Engineers have put many insurance seekers in an online queue to avoid overwhelming the site.

The Obama administration’s once barely functioning online health insurance marketplace performed solidly on Monday, the first weekday after a White House deadline for the site to be vastly improved, but the site had to keep some insurance seekers waiting to lower the overall volume of visitors.

About 375,000 people visited HealthCare.gov between midnight and noon on Monday, according to metrics provided by the Health and Human Services Department. That half-day figure suggests that the site could effectively serve 800,000 daily visitors, the capacity officials estimated it would be able to handle by Dec. 1.

When the site originally launched on Oct. 1 visitors suffered long wait times and frequent error messages, preventing the vast majority from enrolling in an insurance plan. Obama pledged to fix those errors in time for a series of deadlines mandated by his health care overhaul. A team led by contractor QSSI has been working for the past six weeks to clean out software bugs and add server capacity.

To prevent applicants from overwhelming the site, designers added a queuing system that keeps new shoppers out once the site has reached capacity. Officials implemented the queuing system around 10 a.m. Monday when response times were averaging more than 2 seconds and error rates were approaching 1 percent, officials said.

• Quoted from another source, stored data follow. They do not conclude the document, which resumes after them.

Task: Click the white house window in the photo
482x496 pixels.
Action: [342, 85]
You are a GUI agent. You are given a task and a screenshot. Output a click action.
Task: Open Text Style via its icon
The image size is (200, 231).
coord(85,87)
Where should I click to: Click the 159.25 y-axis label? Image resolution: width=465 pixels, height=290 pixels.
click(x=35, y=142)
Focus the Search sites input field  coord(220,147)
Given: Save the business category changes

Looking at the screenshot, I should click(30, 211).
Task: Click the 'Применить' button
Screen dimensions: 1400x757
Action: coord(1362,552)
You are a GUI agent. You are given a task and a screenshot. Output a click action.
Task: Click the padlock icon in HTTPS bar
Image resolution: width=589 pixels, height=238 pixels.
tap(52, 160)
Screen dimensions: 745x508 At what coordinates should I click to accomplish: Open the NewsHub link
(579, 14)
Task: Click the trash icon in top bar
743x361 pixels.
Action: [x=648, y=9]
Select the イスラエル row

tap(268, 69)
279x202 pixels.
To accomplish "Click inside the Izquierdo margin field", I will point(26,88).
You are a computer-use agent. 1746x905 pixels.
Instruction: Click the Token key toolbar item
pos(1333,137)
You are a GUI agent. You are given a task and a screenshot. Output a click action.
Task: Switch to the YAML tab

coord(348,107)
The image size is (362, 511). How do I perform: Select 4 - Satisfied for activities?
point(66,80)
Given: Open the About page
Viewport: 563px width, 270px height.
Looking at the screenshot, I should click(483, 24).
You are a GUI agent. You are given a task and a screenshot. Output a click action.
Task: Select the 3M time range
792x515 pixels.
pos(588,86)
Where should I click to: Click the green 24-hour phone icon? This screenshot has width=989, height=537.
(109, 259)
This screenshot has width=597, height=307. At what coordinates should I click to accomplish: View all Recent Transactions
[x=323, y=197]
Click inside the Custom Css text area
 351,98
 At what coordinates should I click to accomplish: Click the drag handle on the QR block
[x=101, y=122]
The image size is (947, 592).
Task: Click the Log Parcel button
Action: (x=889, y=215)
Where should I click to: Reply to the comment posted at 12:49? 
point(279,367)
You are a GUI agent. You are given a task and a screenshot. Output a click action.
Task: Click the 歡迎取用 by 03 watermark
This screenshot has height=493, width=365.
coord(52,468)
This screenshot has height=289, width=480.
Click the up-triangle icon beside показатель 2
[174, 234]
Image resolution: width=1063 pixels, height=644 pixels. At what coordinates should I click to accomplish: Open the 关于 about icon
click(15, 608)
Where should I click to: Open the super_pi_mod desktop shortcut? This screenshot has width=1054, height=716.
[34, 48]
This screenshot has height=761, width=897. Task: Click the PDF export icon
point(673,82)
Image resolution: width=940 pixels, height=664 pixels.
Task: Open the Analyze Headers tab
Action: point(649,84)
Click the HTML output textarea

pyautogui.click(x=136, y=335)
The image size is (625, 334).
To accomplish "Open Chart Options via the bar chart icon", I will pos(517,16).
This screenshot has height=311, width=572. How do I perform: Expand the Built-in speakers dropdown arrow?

Several users reported being placed in the queuing system on social media and two Nextgov visits to the site after noon both resulted in being placed in a queue. The queuing alert offers to email visitors when they can return to the site.

Despite HealthCare.gov’s solid performance Monday, it's not yet clear whether the site will be able to handle the large volume of visitors officials expect to come throughout December as the first deadlines to purchase health insurance approach.

Some experts fear the site’s poor performance during its first two months will push younger and healthier consumers to pay a penalty rather than purchase insurance through the site, raising the cost of premiums for people who do enroll in the program to an unsustainable level.